Nigerians are a rather pragmatic lot. In situations like these, we go to the family elders. We hesitate to do this because once it’s brought to the notice of the family elders it becomes serious business. Besides, since the elders are mostly male – ladies, you fill in the blank!

Another option is usually embodied in the phrase Go to your Pastor. This has a 50/50 chance. 50% says he’ll spout spiritual cliches, pat you on the back and send you forth with a solemn sounding “It is well.” The other 50% says he will actually give you useful and practical advice. 99% – he is most likely going to give whatever he gives from a male perspective (hooray for the guys!). [I use ‘he’ because female Pastors are still just a handful in Nigeria]

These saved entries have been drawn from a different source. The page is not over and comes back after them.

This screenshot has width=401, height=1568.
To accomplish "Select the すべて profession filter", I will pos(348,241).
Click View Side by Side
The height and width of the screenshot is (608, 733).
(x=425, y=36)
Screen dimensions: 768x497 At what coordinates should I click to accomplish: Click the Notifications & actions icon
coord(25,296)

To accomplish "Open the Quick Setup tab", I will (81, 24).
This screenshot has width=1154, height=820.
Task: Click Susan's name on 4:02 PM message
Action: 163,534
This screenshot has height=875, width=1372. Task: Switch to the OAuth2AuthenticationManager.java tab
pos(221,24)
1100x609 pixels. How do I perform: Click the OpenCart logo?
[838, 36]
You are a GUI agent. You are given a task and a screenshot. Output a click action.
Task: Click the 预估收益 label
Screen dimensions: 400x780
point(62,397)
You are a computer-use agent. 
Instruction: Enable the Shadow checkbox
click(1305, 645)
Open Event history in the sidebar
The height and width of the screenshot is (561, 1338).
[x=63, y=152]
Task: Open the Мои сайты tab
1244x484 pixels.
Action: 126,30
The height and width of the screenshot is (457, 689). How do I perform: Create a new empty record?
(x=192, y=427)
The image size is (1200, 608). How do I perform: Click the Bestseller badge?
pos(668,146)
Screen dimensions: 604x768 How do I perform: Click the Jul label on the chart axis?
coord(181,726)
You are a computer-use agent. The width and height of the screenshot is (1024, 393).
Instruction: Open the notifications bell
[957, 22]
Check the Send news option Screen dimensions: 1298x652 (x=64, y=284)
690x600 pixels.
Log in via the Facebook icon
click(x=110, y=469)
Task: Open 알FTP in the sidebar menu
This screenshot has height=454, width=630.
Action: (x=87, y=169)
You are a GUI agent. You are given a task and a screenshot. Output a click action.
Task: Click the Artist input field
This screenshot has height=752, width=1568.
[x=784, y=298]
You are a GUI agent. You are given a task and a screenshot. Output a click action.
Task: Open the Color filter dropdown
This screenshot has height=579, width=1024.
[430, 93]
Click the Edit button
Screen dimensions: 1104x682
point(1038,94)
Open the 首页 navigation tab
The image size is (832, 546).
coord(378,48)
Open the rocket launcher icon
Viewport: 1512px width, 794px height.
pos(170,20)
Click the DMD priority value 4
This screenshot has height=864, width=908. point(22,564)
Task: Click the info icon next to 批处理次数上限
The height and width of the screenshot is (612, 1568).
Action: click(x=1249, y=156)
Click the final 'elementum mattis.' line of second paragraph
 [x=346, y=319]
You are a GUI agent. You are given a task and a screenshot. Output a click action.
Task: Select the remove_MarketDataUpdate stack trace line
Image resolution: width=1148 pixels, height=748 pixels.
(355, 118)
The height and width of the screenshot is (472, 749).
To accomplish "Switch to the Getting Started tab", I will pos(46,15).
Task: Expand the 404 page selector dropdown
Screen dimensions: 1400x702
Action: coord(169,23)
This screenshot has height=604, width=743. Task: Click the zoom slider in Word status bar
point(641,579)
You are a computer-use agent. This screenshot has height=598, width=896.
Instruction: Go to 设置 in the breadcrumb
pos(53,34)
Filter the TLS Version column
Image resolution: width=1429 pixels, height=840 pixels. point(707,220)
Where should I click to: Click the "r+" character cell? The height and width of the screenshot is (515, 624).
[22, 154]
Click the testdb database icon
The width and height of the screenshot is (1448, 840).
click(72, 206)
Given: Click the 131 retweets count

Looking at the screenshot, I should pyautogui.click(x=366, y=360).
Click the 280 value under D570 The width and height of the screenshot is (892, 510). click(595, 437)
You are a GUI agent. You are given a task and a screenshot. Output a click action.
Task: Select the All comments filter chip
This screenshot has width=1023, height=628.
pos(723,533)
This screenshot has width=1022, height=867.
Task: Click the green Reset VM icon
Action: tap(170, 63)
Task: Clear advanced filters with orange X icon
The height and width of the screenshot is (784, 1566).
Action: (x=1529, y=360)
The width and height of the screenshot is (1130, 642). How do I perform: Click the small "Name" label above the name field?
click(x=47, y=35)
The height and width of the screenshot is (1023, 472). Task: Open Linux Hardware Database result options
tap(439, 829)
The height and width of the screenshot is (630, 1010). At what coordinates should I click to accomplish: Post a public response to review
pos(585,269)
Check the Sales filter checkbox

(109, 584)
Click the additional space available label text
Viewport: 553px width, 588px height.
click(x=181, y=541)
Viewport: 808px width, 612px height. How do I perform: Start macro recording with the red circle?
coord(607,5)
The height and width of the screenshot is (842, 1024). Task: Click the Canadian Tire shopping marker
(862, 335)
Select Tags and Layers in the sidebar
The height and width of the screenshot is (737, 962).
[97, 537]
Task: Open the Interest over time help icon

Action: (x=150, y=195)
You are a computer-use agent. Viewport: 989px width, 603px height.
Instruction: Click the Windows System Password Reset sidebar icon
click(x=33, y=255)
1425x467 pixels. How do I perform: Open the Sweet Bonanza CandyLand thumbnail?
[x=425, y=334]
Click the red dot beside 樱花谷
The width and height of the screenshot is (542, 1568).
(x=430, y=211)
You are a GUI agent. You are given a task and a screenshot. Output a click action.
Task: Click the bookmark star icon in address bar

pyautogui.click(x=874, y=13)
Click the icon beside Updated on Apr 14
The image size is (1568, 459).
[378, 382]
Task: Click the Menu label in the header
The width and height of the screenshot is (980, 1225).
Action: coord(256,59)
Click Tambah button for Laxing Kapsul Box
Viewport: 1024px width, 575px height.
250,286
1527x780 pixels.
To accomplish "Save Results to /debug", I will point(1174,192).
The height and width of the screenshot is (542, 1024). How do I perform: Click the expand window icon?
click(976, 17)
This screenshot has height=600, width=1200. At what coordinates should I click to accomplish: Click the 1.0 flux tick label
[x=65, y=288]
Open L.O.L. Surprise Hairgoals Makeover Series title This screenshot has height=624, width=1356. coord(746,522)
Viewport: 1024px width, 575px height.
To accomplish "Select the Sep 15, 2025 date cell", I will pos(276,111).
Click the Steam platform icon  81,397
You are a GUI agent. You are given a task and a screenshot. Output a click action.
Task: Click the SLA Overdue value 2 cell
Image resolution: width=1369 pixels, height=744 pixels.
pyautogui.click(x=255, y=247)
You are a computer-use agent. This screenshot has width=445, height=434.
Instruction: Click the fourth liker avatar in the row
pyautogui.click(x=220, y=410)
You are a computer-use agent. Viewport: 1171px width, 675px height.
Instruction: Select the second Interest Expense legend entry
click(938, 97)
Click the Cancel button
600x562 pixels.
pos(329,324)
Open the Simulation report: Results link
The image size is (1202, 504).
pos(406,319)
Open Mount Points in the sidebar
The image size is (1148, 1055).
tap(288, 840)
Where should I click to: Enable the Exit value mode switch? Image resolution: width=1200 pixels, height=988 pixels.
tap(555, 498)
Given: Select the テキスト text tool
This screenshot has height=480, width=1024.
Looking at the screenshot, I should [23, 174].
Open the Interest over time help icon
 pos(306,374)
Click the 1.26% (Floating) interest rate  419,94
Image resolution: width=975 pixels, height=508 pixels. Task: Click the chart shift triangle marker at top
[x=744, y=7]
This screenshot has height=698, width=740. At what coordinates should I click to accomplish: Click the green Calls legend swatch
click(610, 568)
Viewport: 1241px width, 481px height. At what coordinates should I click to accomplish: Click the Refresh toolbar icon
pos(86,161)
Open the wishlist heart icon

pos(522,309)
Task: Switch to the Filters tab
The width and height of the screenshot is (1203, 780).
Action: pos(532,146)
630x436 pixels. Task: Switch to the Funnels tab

That leaves the friends (who may or may not be your friends), siblings and other family members. Not Good. They will either take your side and completely vilify your poor spouse or if they like him (or her), they’ll take his side completely and tell you how if you do not get your act together you will lose him to all the Husband-Snatchers prowling out there. sigh

So in the interest of marital bliss, I would like to ask all you married folks – including the not-so-recently married – and those in long term relationships (or if you have an opinion at all):

  • Who do you talk to about your spouse?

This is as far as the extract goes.